Problem A: Write out the passage of the essay on 1980s sitcom "very special episodes," starting with "If this all" and going on through "Go with him.".
Problem B: According to the essay on 1980s sitcom "very special episodes," when had these types of episodes become rare?
Problem C: Carry on with the essay on 1980s sitcom "very special episodes" from where it stops.

Text shown:

= = = =

Danny: Well I got AIDS, but other than that, I'm doing pretty good.
[laugh track]
-Mr. Belvedere, "Wesley's Friend"
Monroe: The big one said if I knew what was good for me, I'd better cooperate. And I cooperated. In fact, I cooperated all night.
[laugh track]
-Too Close For Comfort, "For Every Man There's Two Women"
Mr. Horton: What's the old saying... you scratch my back, I'll scratch yours?
Arnold: You keep coming up with these presents, you can scratch me all over.
[laugh track]
-Diff'rent Strokes, "The Bicycle Man"
In the 80s, family sitcoms felt the need to stare into the gaping maw of existence from time to time, and scare the ever-loving crap out of our parents with "A Very Special Episode." In a sense, these shows attempted to raise awareness of the issues of our time and, hopefully, promote tolerance towards those who were different and shine a light on some of the dangers of childhood that weren't exactly talked about at that time. In practice, it worked... sort of. You'll never catch me playing hide and seek in a 50s era refrigerator, confronting a visibly intoxicated Tom Hanks after he'd drank a bottle of vanilla extract, and it'll be a cold day in hell before I enter a bicycle shop.
These episodes were always manifestly more serious - with the possible exception of the Too Close For Comfort episode in which Monroe (played by Jim J. Bullock type-cast in the Paul Lynde "wink, wink, nudge, nudge" role of a "confirmed bachelor") gets kidnapped and raped by two women - and often opened with a warning to parents by one of the actors that what was to come would be unsettling, and closed with the 1-800 number to a hotline for the societal problem-du-jour.
If this all sounds culturally traumatic, that's only because it totally was - and the laugh track made it worse. But worse yet, the affect these episodes had was worlds stronger on parents than their children. There's a home movie of a two-year-old me, my mother behind the camera, and "A Very Special Question" being asked:
Mom: Andrew, if a man says to come to his van for some candy, what do you do?
Me (in a snowsuit, eating snow): Go with him.
Mom (audibly flustered): No! No!!! You run to me right away!
Me: Then how will I get the candy?
Dad (off camera): [laugh track]
By the time these types of episodes had become rare - the early 90s - a strange thing had happened to our country... you stopped seeing kids playing outside. The horrible things that happen to children weren't on the rise, but with the rise of cable news, it sure as hell seemed that way. People walled themselves in, "play-dates" were arranged, you started to see kids (some pushing 8 years old) on shopping-mall leashes, the only games were "organized," and adult supervision was always required. We became, and in many ways still are, a culture of fear.

= = = =

Dataset records:

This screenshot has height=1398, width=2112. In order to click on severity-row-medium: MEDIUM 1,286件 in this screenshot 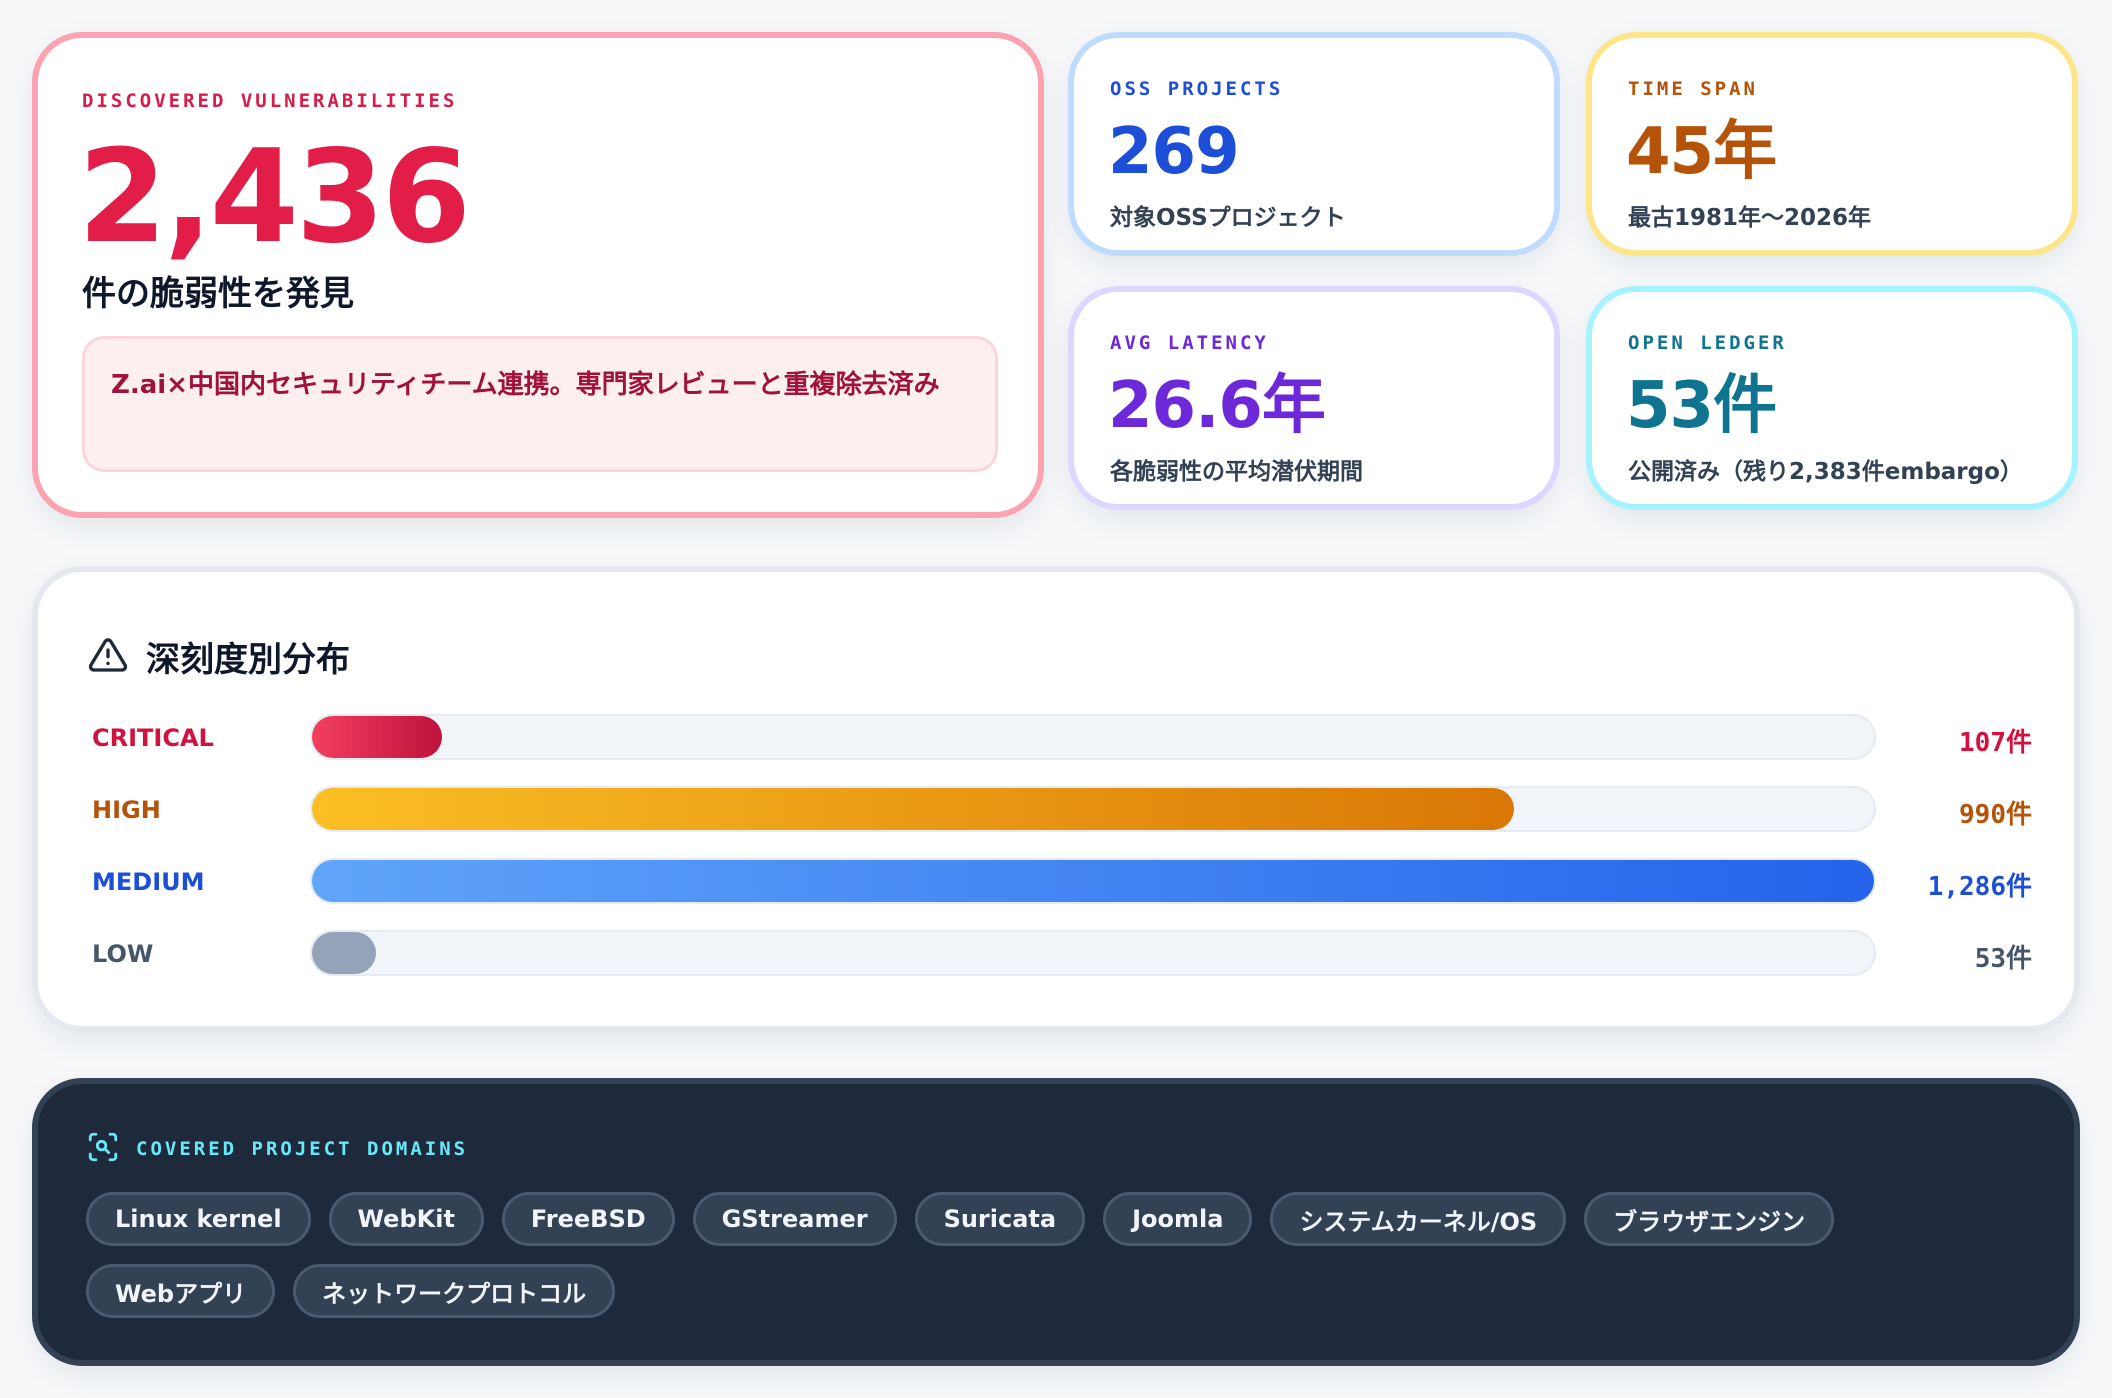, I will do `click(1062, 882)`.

= = = =

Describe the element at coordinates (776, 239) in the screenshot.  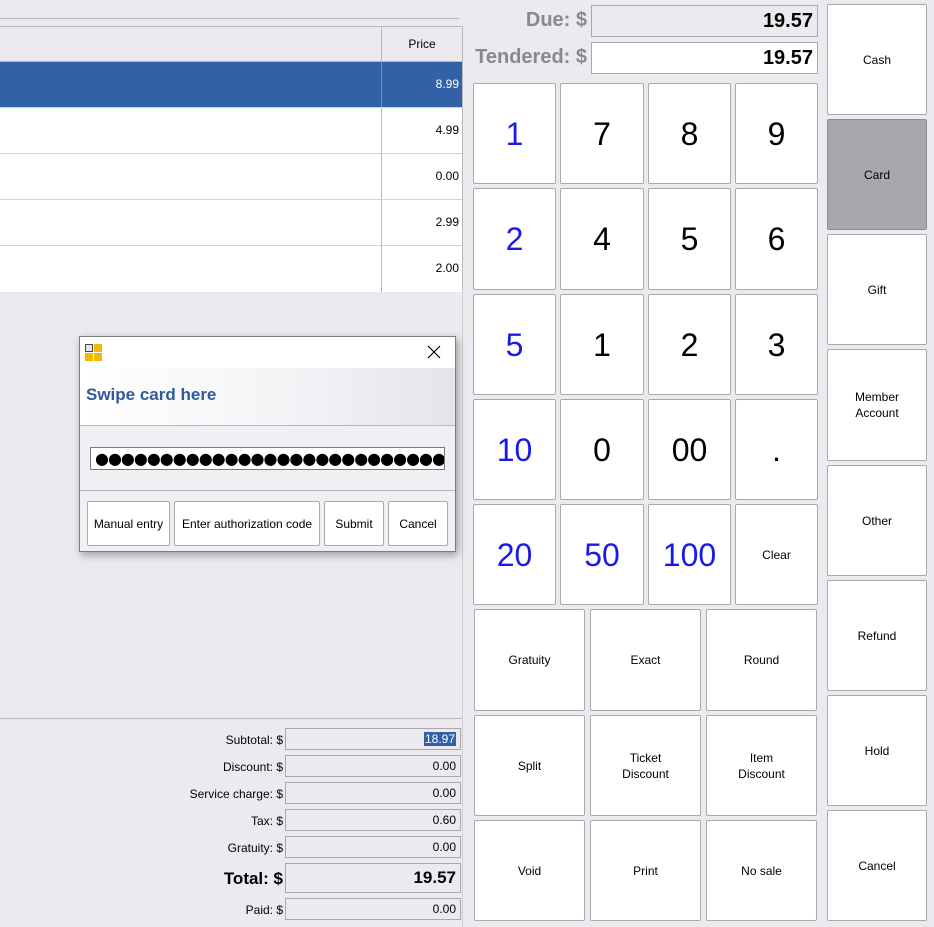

= = = =

Reply A:
If this all sounds culturally traumatic, that's only because it totally was - and the laugh track made it worse. But worse yet, the affect these episodes had was worlds stronger on parents than their children. There's a home movie of a two-year-old me, my mother behind the camera, and "A Very Special Question" being asked:
Mom: Andrew, if a man says to come to his van for some candy, what do you do?
Me (in a snowsuit, eating snow): Go with him.

Reply B: By the early 90s.

Reply C:
Two-year-old me was fearless. He would have scoffed at SC's two College World Series Titles in this decade. He would have said, "Ray Tanner's not there anymore." He would have laughed in the face of Grayson Greiner (.344 BA, 8 HR, 49 RBI), Kyle Martin (.324 BA, 4 HR, 30 RBI), and Joey Pankake (.305 BA, 4 HR, 25 RBI). He would have asked his mom for pancakes, and when she gave him Cream of Wheat, instead, he'd have dumped that damned bowl right over his head and worn it like a hat. He would have smiled for the camera and then immediately gummed up those Polaroids with his sticky fingers. Like a god damned man.
Here are your pitching match-ups:
Thursday (6:30pm CT): RHP Tyler Beede (7-5, 3.43 ERA) v. LHP Jordan Montgomery (7-4, 3.21 ERA)
Friday (6:30pm CT): RHP Carson Fulmer (4-1, 0.98 ERA) v. LHP Jack Wynkoop (7-3, 2.16 ERA)
Saturday (2:00pm CT): RHP Tyler Ferguson (7-3, 2.66 ERA) v. RHP Wil "Dewey" Crowe (6-3, 2.97 ERA)
Tonight, we play the South Cackalacky Game Penises, and if we want to lock down hosting a regional (and the #2 seed out of the East in the SEC tourney), we've got to take two out of three. If we want a national seed, we'd damn well better sweep them. Zander Wiel and his rediscovered power bat knows this. Vince "SEC Player of the Week" Conde knows this. The Aluminum Foil knows this. Dansby the Mansby knows this. And you're god damned right Carson Fulmer knows this. What we can't have is fear. We can't be tentative. We can't worry what others say about how we've fared against crafty lefties. We've got to barge right into that bike shop and steal that old pedophile's bike! [laugh track]
This metaphor might have gotten away from me. Whatever. The writer invites you to call 1-800-Confused Metaphor and bother them about it.
What to drink: Bourbon. Right out of the god damned bottle.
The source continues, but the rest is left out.